Rory McIlroy was teeing off on the ninth hole during a practice round for the Cadillac Championship when someone approached and asked him to stop play for a few minutes, because of a pressing matter in the area.
The issue: Donald Trump's nearby helicopter was taking off.
Much is different these days at the Blue Monster, the signature attraction at Trump National Doral, the site of this week's World Golf Championships event that starts on Thursday. Trump owns the resort and decided the course needed a total makeover, so within a few hours of Tiger Woods winning for the seventh time at Doral a year ago, the bulldozers came in and started giving the place a whole new look.
"It's a new course, it's a different course, some of the routing, most of the routing, but it's a new course," Trump said Wednesday. "We want it to be bold, but we want it to be fair."
It's also wholeheartedly Trumpized.
Near the course sits the the Ivanka Trump Ballroom, and the Donald J. Trump Grand Ballroom, and yes, his helicopter was flying about while most in the field was familiarizing themselves with the place Wednesday.
That even includes Woods, who probably doesn't feel like a defending champion, since the course he prevailed on so many times is really no more.
"I've got no idea about what that golf course holds out there except for what is on video," Woods said before he went out to walk around the rebuilt place. "That's it."
It's no secret that Trump loves golf, and it was clear Wednesday that he's thrilled with what he, his family and his team have done at Doral, which was renowned before he bought.
Trump's development business is apparently thriving, and next month he starts work on a property next to 1600 Pennsylvania Avenue in Washington, the little parcel of land where the White House sits.
"We have exciting jobs," Trump said. "But to me none of them are as exciting as Trump National Doral."
Trump called Doral "a treasure" and said it was daunting to try to rebuild the Blue Monster in basically just less than a year. The place has some serious changes to its look, which Trump said benefits both fans and players.
"For instance, there was a tremendous areas of dead forest," Trump said. "Most of the trees were sort of dying, dead, but when we took them out it just opened up the vistas. ... You have vistas into Miami, you have vistas right to the ocean where the wind pours in that you never really felt before.

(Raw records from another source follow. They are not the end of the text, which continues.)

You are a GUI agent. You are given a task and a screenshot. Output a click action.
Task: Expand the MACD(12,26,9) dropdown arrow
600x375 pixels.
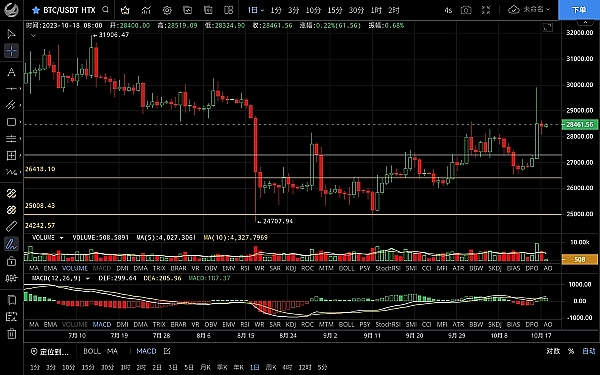click(87, 278)
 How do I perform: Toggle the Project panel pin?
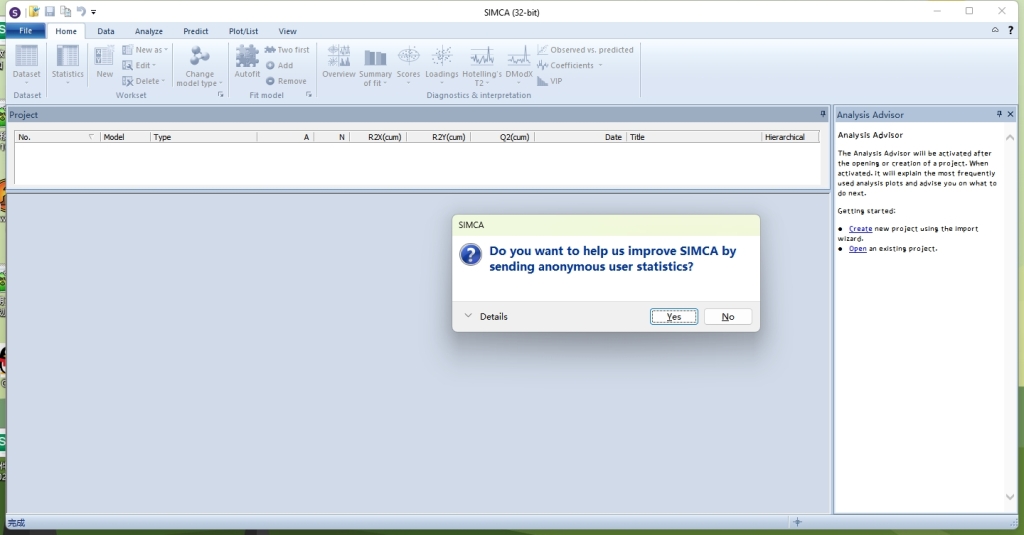823,115
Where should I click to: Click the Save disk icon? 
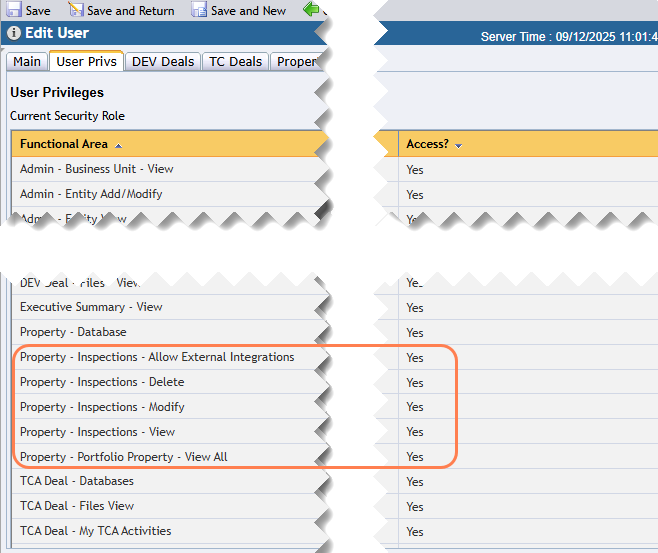[x=12, y=10]
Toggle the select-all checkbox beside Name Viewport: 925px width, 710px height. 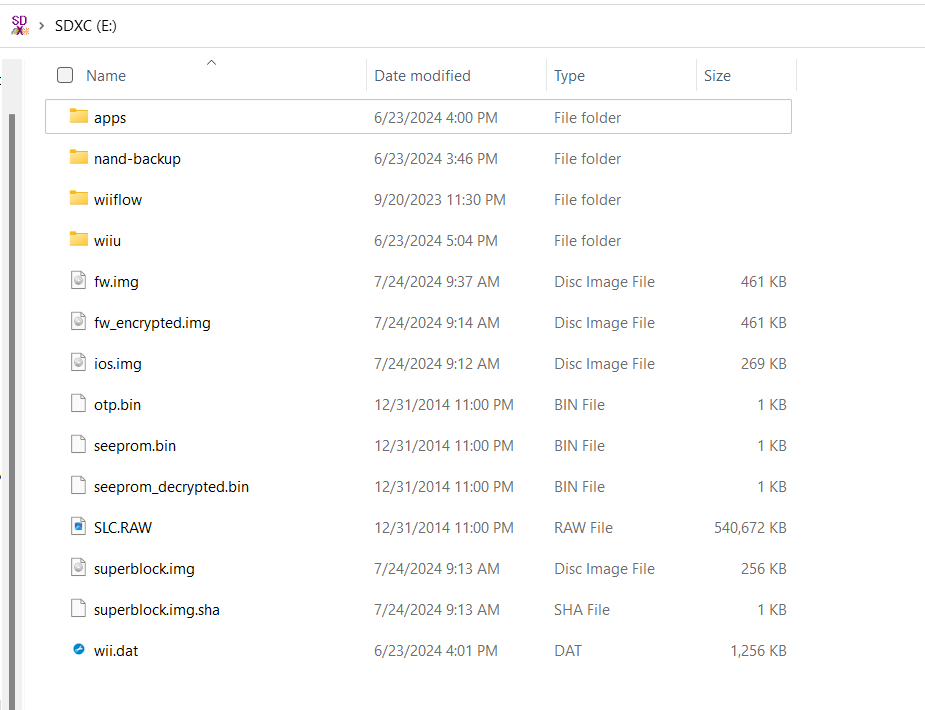click(65, 75)
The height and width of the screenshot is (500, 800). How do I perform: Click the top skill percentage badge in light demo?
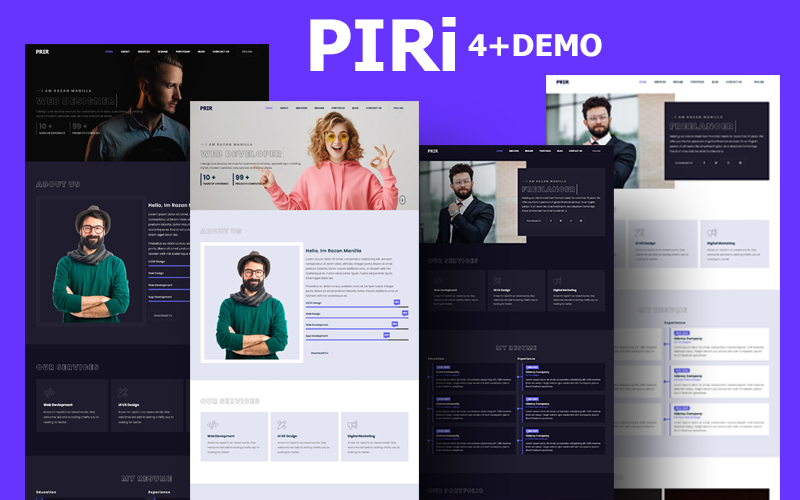click(397, 301)
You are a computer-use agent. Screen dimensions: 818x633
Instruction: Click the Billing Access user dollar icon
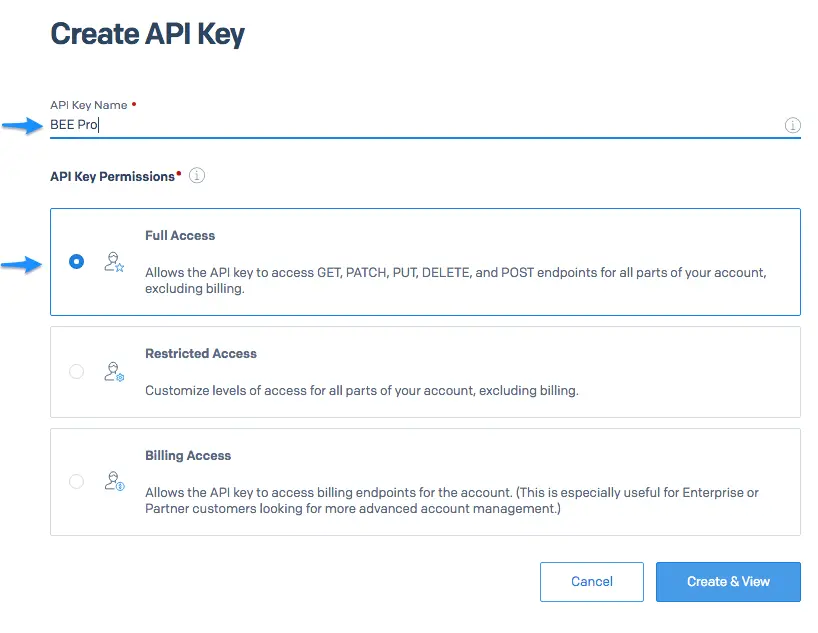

We took down massive areas of very bad stuff and all of a sudden, we saw a different kind of piece of land."
Players, he said, have raved about the changes.
"Talking to some of the players and the caddies, they sort of think that the difficulty has been amped up a little bit more than we had thought," said Gil Hanse, the architect who is also designing the Olympic golf course in Rio de Janeiro. "But I think it will still be very playable."
When Woods was finishing up his news conference on Wednesday, the journalists in the room filed out fairly silently, like usual.
One person was clapping. It was Trump.
Hey, Doral's his course, so it goes by his rules.
"We are very happy with not only the way it came out, but the fact that we were able to complete it so quickly," Trump said.